It’s the last day to unveil our nominations, and we’ve saved the most spiritual for last. Christian movies are getting better with each passing year, and this year’s crop of nominees suggests the variety we’re seeing from them—from historical epics to modern dramas to the story of a bestselling song.
As always, chime in with your own thoughts. Pick your favorite among our nominees or, if you think we whiffed on one, choose your own. Let us know your own favorites down below, on our Facebook page or on Twitter, if you’re so inclined. You’ll have until Feb. 15 to vote. Winners will be announced Feb. 22.
God Bless the Broken Road: Amber Hill has given up: on her church community, herself and especially on God. After her military husband was killed overseas, she set aside her faith in favor of logic.
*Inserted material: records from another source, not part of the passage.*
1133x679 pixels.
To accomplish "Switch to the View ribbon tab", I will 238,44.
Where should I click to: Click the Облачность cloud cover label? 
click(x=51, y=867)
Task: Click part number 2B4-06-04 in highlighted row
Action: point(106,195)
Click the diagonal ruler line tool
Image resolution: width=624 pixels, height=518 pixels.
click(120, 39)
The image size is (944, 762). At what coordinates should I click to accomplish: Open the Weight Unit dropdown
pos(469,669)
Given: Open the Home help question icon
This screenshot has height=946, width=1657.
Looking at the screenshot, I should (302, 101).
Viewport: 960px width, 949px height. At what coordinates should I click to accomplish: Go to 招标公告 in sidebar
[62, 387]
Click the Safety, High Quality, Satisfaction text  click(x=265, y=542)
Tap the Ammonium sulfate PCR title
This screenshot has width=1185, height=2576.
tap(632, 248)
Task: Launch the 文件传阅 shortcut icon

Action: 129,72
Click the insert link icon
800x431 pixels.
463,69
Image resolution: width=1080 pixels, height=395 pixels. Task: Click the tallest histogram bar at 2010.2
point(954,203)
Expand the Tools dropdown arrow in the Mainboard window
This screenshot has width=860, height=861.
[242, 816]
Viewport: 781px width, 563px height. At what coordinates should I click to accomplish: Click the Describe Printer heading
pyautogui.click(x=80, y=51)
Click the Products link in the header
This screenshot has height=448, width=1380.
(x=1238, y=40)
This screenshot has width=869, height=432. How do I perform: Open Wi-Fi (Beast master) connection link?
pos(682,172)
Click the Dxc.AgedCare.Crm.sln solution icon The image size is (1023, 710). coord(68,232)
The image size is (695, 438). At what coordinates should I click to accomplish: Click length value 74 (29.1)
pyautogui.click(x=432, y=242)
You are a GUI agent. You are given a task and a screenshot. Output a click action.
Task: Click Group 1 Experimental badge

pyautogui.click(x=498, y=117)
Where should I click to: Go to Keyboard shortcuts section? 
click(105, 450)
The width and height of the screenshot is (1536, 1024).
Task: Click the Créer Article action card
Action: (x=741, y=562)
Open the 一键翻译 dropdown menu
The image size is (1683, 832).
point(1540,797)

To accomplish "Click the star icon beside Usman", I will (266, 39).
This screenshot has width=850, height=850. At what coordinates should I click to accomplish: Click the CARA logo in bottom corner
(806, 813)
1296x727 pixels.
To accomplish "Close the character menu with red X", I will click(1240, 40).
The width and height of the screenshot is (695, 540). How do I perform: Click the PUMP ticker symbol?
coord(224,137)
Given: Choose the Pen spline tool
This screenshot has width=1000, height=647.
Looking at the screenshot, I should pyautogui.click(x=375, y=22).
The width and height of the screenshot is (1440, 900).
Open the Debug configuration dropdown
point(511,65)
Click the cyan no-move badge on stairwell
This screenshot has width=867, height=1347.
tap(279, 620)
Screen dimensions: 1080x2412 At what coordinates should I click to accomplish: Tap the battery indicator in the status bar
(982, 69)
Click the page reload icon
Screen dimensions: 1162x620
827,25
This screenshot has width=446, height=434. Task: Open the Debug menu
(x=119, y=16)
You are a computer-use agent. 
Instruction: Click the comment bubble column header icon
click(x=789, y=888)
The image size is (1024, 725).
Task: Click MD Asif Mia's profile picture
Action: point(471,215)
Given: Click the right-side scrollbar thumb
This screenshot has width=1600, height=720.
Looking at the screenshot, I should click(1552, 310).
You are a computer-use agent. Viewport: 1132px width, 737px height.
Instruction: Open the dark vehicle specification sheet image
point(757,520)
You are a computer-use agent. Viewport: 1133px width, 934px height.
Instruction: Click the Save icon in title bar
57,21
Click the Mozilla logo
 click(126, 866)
But her young daughter hasn’t given up on God, and she’s still full of faith. That’s probably why she wants her mom to meet Cody, a cute new guy in town, so they can all move forward together. But Amber will need some supernatural healing before her life falls apart and she loses everything she holds dear. We see a few mildly violent scenes are witnesses and witness a lot of familial and personal conflict here. But those minor caveats aside, this could be a movie that helps some viewers navigate their own broken roads.
God’s Not Dead: A Light in the Darkness: Division and conflict mar and mark our age, and the third God’s Not Dead movie seeks to speak into that cultural reality. Rev. Dave (a character in the previous two installments) seeks to deal with his anger and emotions when the campus church he pastors is burned down. We seem him struggle mightily to trust God in the aftermath, even as a pending lawsuit seeks to seize the church’s property—the church where Dave grew up, the one his father pastored before him. At times, it looks as if Dave’s bitterness may get the best of him. And some of his responses are downright ugly. Though it’s melodramatic at times, the story here moves toward an important message, which I summarized in my review: “Being light in the darkness requires listening and loving. It requires kindness and a willingness to sacrifice our rights. Those are important reminders for us all in the combative cultural moment in which we live, one in which being faithful is just as important—and perhaps even more so—as being a fighter.”
I Can Only Imagine: Sometimes overnight success is a lifetime in the making. And so it was with Bart Millard’s hit song with his band MercyMe, “I Can Only Imagine.” This drama tells Bart’s story—and it’s not an easy one. Young Bart was full of ideas and dreams. But his father’s had all died. And when Bart’s mom can’t take it anymore, she abandons her husband and son. Now Bart’s the only one left for Dad to unleash his bitterness upon. But even though the older man does his best to beat Bart’s “foolish” dreams out of him, Bart persists. He perseveres, pursuing his music—dreams that eventually pay off with him penning the biggest-selling Christian single of all time. Along that emotionally difficult and at times abusive road, both Bart and his father learn lessons about pain and redemption, about brokenness and forgiveness, about grace and second chances.
Paul, the Apostle of Christ: The streets of Rome are illuminated by burning Christians. Countless more are literally thrown to the lions. And the new faith’s greatest evangelist, Paul, is rotting in a Roman prison, counting his days until his own end comes. But Paul’s work isn’t done just yet. Luke, a doctor and writer, comes to visit, wanting to talk with Paul for a book he’s writing, one that’ll become known as Acts. And as they talk—and as a young, ambitious jailer called Mauritius puzzles over what to do with Paul—it becomes clear that Christianity’s story isn’t coming to an end: It’s just beginning. This powerful story from the Church’s early days is well told and well acted. But be warned: Rome can be a violent, deadly place, and we see that as well.
Unbroken: Path to Redemption: Following in the footsteps of the Angelina Jolie-directed story Unbroken, This sequel tells true story of war veteran Louis Zamperini after he returns from a Japanese POW camp at the end of World War II. Consumed by the terrors of his past, Zamperini wrestles to overcome his PTSD and destructive habits while supporting his wife and child. But his weaknesses become increasingly apparent, and he’s overcome by personal defeat—until he attends a Billy Graham crusade and encounters the God of heaven and earth. A few violent dreams are recounted, and Louis has a drinking problem, but all of his past mistakes are washed clean when he meets his Savior.